# Trial advice please!



## mpowling (Feb 27, 2013)

Hey guys, 
I'm a first year apprentice chef, over here in Australia I believe our system may be different to the US, in that we study our culinary course one day a week and work full time as an apprentice at the same time. 

Anyway, due to circumstances beyond my control, I was left without a job 3 months into my apprenticeship. I've just been called by a restaurant I applied at and offered a trial in 3 days time. As this will be my first trial for a new job, I'm a little nervous and unsure what the chef will expect from me and also what he would be looking for from someone with only 3 months experience under their belt 

Any tips or insight is very much appreciated!

Cheers


----------



## kingfarvito (May 7, 2012)

work hard, fast, and clean. Constantly show improvement, and you should be fine.


----------



## mpowling (Feb 27, 2013)

Cheers mate, working fast and clean are my biggest issues at the moment, but I'm constantly trying to focus on improving them as I do recognise them as my weaknesses 

Thanks for your input


----------



## nathan kreider (Jul 13, 2012)

I was an apprentice in two restaurants, but left due to my body not being able to handle West Australian chef's standards.

Seeing as you have no experience in an actual kitchen, he will most likely not expect much of you, besides basic knowledge of knives and food.

Always ask questions, don't be stupid though. If you ask how to do something, remember it. Never ask twice.

Practise cuts, working clean and efficiently.

Read books, and make sure you are willing to taste/eat all of the food on the menu.

Be on time, and be willing to work long hours. I used to work anywhere up to 15 hour days (with a girlfriend and 2 year old son at home).

And one last thing, one thing I noticed with the chefs I worked under, (s)he will be chummy at first. Lenient, and just friendly like a drunk guy at the bar. But after about a month, or a few mistakes, that will change. You will get hit hard, and most chefs are merciless with breaking you down.


----------



## mpowling (Feb 27, 2013)

Yeah when I started my apprenticeship, the chef was the nicest guy. Over time he changed for sure. But this was coming into Christmas as well so obviously stress was mounting too

I was working at a hotel and the longest days I had were about 12-13 hrs

I had no trouble with the hours, although I do have a 4 month old, in fact that was probably the hardest part, especially since my missus is from NSW and didn't have much family support here at all really


----------



## paulie (Feb 27, 2013)

He won't expect too much, relax, most mistakes are made due to nerves, bring a notepad and pen write things down even the things you think you will remember cause you won't , have a set tray with your hot and soapy a bin a buter one half fill with water and five or six spoons a small pallet knife and perler and three nine pans one salt one pepper one with teaspoon, I should have said the butter etc should be in Dixie's all organized in your gastro keep this set every day in the same format and have a bunch of folded cloths near your station, by the way no one else in the whole fucking world calls them Dixie's its just I'm only back from Aus its a funny name most folk call am 6 pans as 6 of them fit in a gastro tray anyway relax have fun don't feel too much pressure there is plenty time for pressure in a few years , think before you ask a question don't tell lies and if you fuck something up tell the sous


----------



## mpowling (Feb 27, 2013)

_ _ _ _

Work to be completed = In the forum thread on trial advice, what were the longest days mpowling worked at the hotel? Please answer in one sentence.

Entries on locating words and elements

_ _ _ _

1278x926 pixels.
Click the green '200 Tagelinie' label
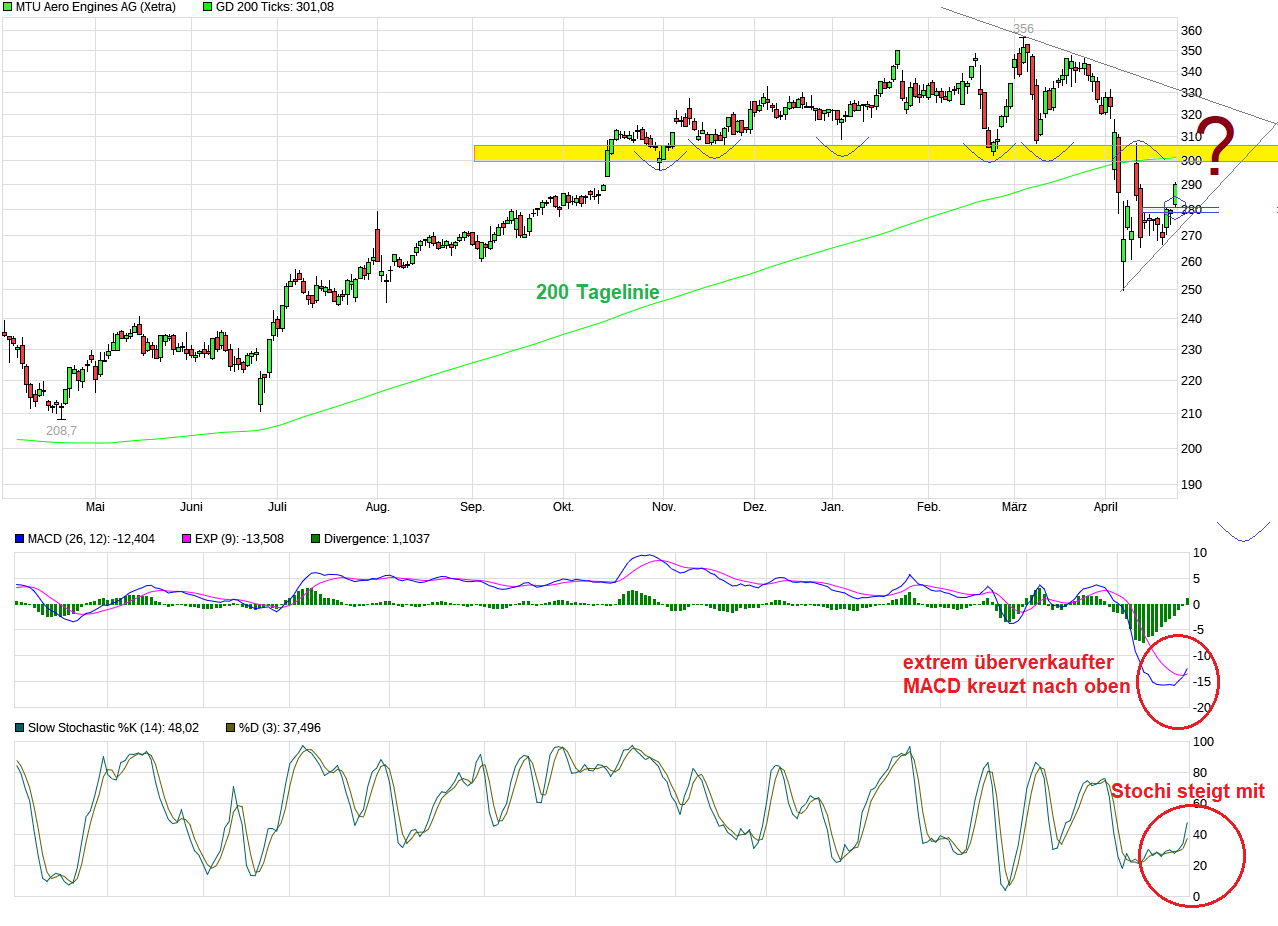point(597,292)
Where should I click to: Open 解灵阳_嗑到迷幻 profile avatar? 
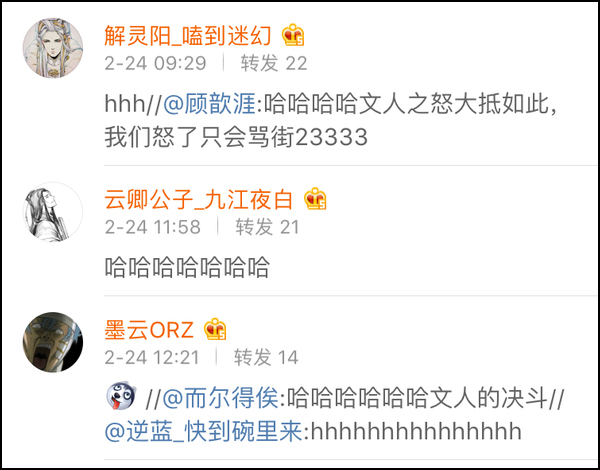53,48
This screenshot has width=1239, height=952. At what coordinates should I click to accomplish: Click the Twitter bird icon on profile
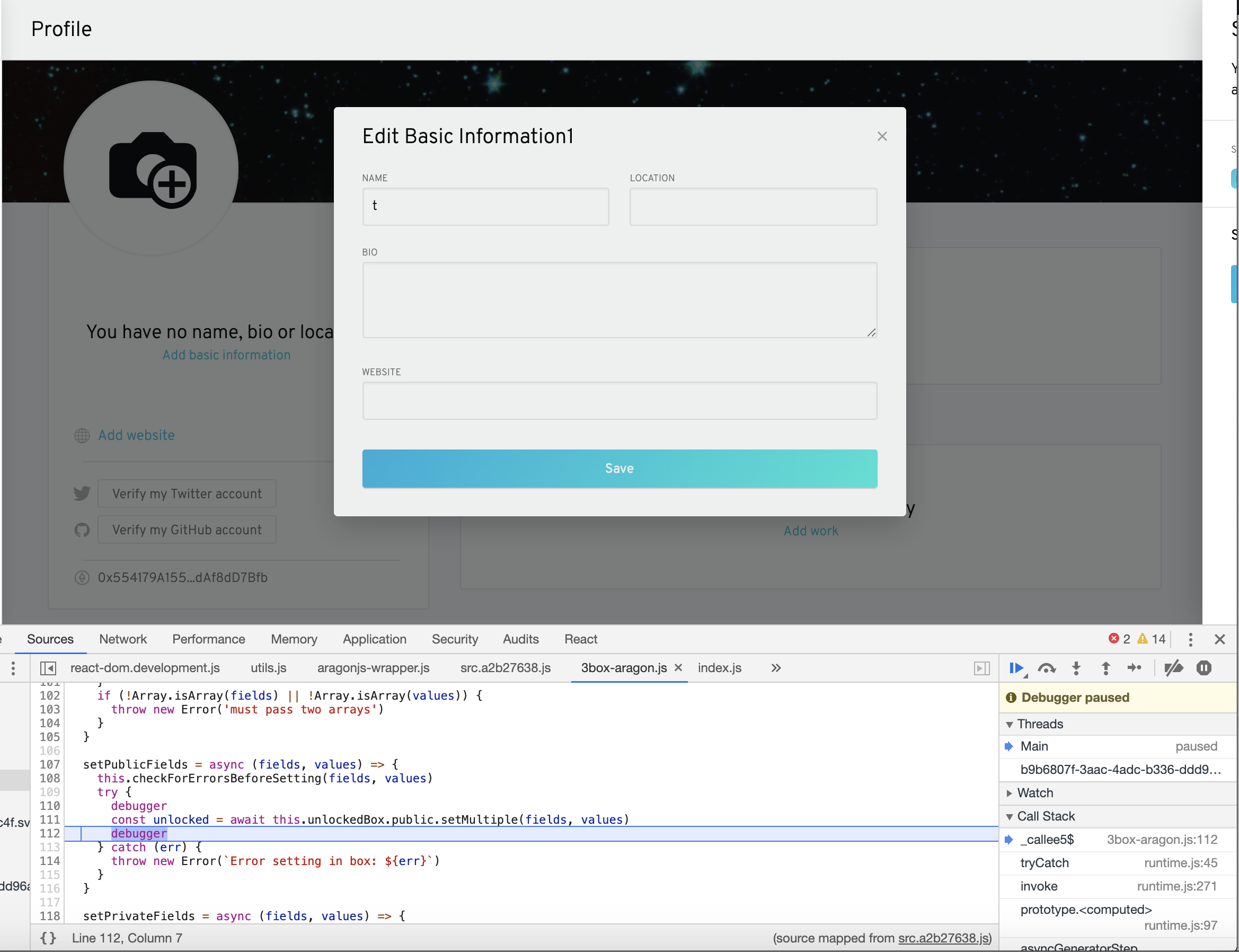click(82, 493)
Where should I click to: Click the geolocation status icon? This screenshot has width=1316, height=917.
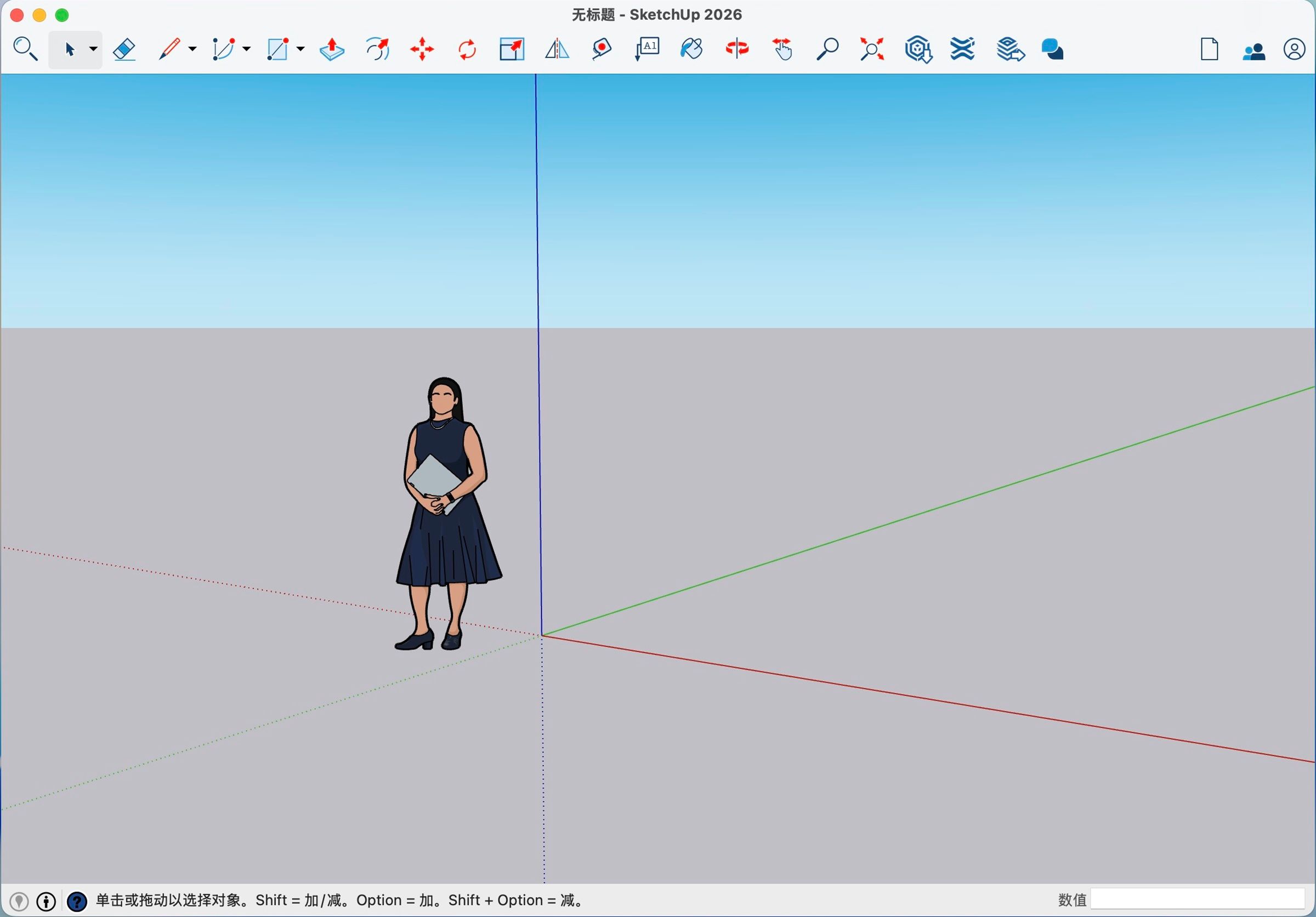[x=19, y=902]
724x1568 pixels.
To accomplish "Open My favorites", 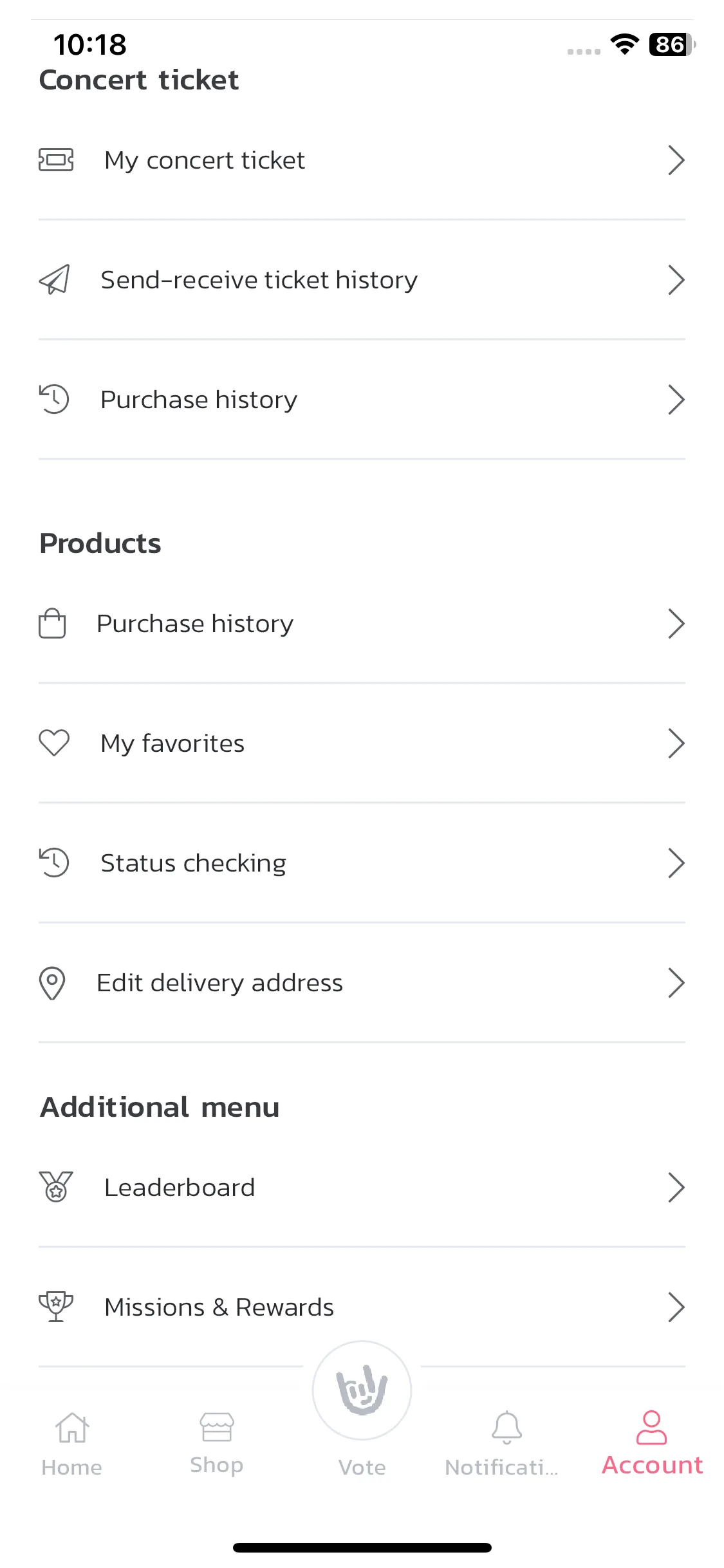I will (x=362, y=743).
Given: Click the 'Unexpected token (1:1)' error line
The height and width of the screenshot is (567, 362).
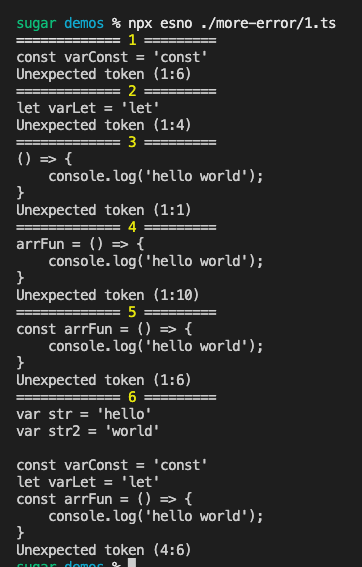Looking at the screenshot, I should point(104,210).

_ _ _ _

Result = The longest days mpowling worked at the hotel were about 12-13 hours.